If Taniguchi was published in North America by Drawn & Quarterly, he would have been given a spot. I'd have displaced Chast for The Walking Man (and supplemented the reading with Tsuge and Moto Hagio shorts) without a second thought. But I have a lot of reservations about Tatsumi's work. I have a lot of reservations about many of those I listed, but the larger acclaim they enjoy mitigates that. The acclaim, for instance, for Persepolis (perhaps the aesthetically weakest entry) far outstrips any positive discussion of Tatsumi out there.
ReplyDeleteState support? In the U. S.? State supported arts and media programs like the National Endowment for the Arts, the Corporation for Public Broadcasting, and National Public Radio are under perpetual attack by the right in this country. They are all a hair's-breadth away from seeing their state support eliminated entirely. For survival's sake, they have done everything they can to minimize their dependence on government subsidies. There is no more state support for film studies and so forth than there is for comics studies.
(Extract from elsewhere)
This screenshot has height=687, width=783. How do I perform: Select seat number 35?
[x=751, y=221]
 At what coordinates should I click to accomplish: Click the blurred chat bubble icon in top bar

With teaching, the willingness of a university department to offer a comics courses has nothing to do with it being state-supported or a private institution. The two most prominent comics academics in the United States are probably Hilary Chute and Charles Hatfield. Chute is at the University of Chicago, which is a private institution. Charles teaches at the University of California at Northfield, which is a state-supported school. Other academics at state-supported institutions include Qiana Whitted, Corey Creekmur, and Craig Fischer. Beyond Chute, I'm blanking on those with tenure-track appointments at the private schools.
Yes, I know the state is shrinking all over the place being the humanities, as always, the first victims, but it wasn't always like that. Film studies and comics studies are in a completely different stage of development. A film canon doesn't have just action movies and rom coms.
ReplyDeleteI checked this podcast and because of the name, I thought instantly of your blog.
ReplyDeletehttp://www.comicscanon.com/
Which I found funny because they're exactly what you are completely against in comics criticism.
(Anyway, I listened to a episode and they actually aren't bad, they weren't pretending that what they were talking about was Great Art.)
Obrigado, Sérgio! Pelo menos têm lá o Dan Clowes.